Sound policies make for healthy people and a humming economy
In 1990, the Clean Air Act Amendments passed Congress with bipartisan support and were signed into law by President George H.W. Bush. These amendments expanded the Environmental Protection Agency (EPA)’s role in regulating air pollutants that negatively affect our health.
Under the law, the EPA used market incentives and other tools to limit air pollution emissions from power plants, automobiles, and other sources. States that contained areas with especially bad air quality were required to enact stricter plans to reduce emissions.
The collective efforts of the federal government, state governments, utilities, automakers, and other industries were largely positive; the United States has seen major reductions in air pollution emissions and wide-spread improvements in air quality. Emissions of two pollutants linked to negative health impacts — Sulfur dioxide (SO2) and Nitrogen Oxides (NOx) — have fallen by more than 60% since 1990 even as our demand for energy has increased.
Recently, I worked with a group of researchers at Georgia Tech and Emory University in Atlanta, GA on a study funded by the Health Effects Institute to show that air quality regulations had major impacts on emissions, air quality, and public health across the eastern United States. We found that regulations on power plants and automobiles since the 1990s have led to tens of thousands of avoided air pollution-related emergency department visits in Atlanta.
Even with these substantial benefits, political discourse has eroded bipartisan support of environmental regulations.
Common sense rules designed to protect our health are being delayed or repealed entirely over fears that they are a drag on the economy, imposing unnecessary costs and limiting job growth.
It is true that regulations cost money. In a 2016 report, the congressional Office of Management and Budget (OMB) found that federal regulations imposed annual costs of between $74 and $110 billion (in 2014 dollars). Costs, however, are only part of the story. That same OMB report estimated regulatory benefits at between $268 and $872 billion. The EPA projected an economic benefits:costs ratio of better than 20:1 ($2 trillion to $85 billion) for the 1990 Clean Air Act Amendments through 2020.
Notably, air quality regulations contribute the largest percentage to nationwide regulatory benefits and costs. While perfect estimates of costs and benefits are difficult to make due to limited data availability, these numbers still paint a pretty clear picture: the financial benefits of current environmental regulations far outweigh the costs.
Economic theory could support arguments for both job creation and elimination due to air quality regulations, and empirical evidence suggests that effects are essentially a wash. Study after study has found little to no evidence of links between environmental regulations and employment. Potentially, a few jobs move away from areas with dirty air to those with clean air when the EPA imposes stricter oversight, or maybe a few move back because of increased labor demands required to meet regulatory requirements.
The evidence, therefore, points to a major net positive economic impact of air quality regulations due largely to a healthier, more productive population and little impact on employment.

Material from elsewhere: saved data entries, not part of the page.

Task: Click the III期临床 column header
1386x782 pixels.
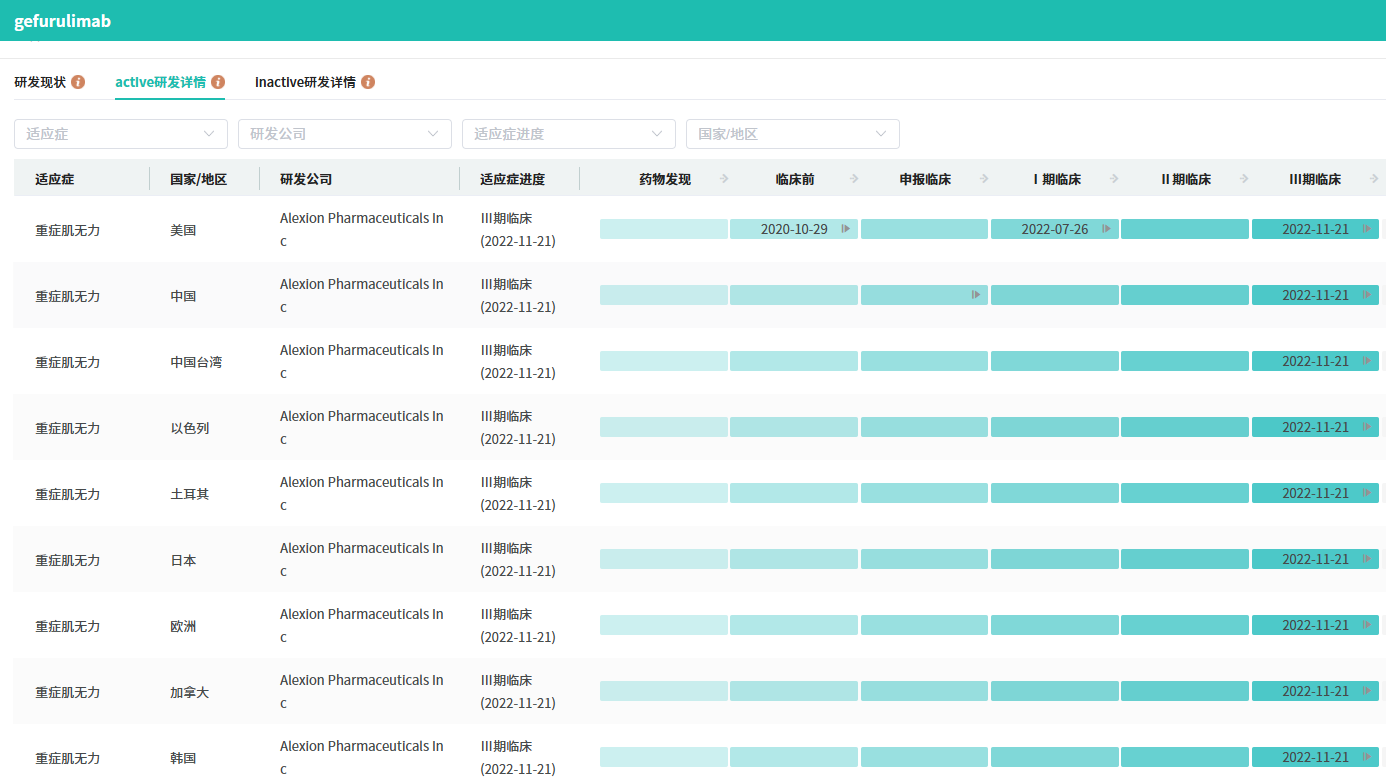Action: coord(1314,180)
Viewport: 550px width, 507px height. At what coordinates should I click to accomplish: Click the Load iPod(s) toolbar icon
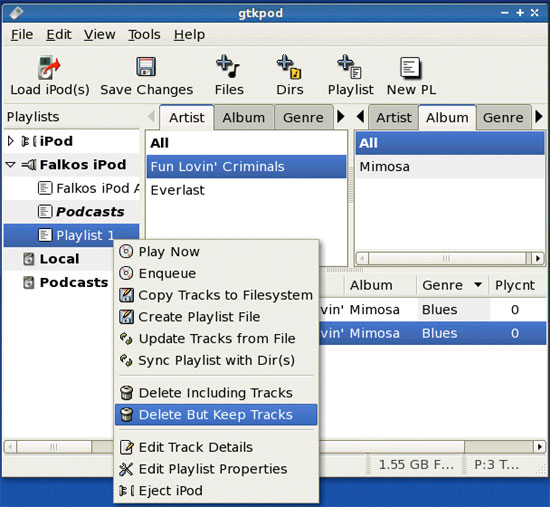tap(49, 67)
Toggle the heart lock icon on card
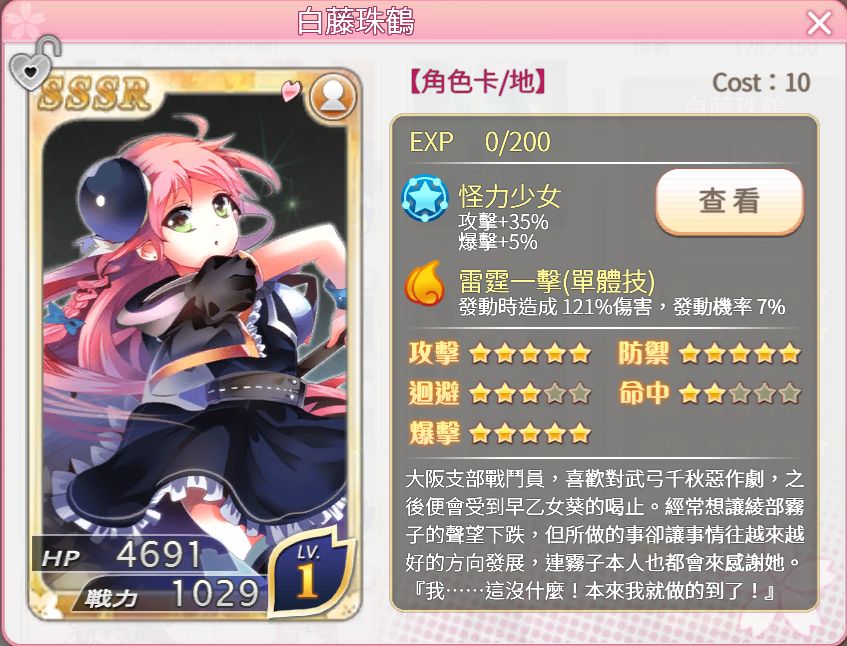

The EPA recently removed multiple cities from its list of those required to impose stricter air quality regulations, and the number of people who aren’t having asthma attacks thanks to regulations keeps growing.
This success story, however, is far from over. Many cities still see poor air quality on some days that exceeds the EPA’s newest health guidelines. We’ll need continued efforts from the government and industries to ensure that our most vulnerable citizens stay healthy.
Given our recent experience, regulations that clean up our air and improve public health should be bipartisan slam dunks. The Trump administration (including EPA administrator Scott Pruitt), however, has shown that it is not above delaying or removing environmental regulations purely for business reasons, without regard for their potential health benefits. While there’s a fair amount of uncertainty in designing effective regulations, we have plenty successful examples to learn from moving forward.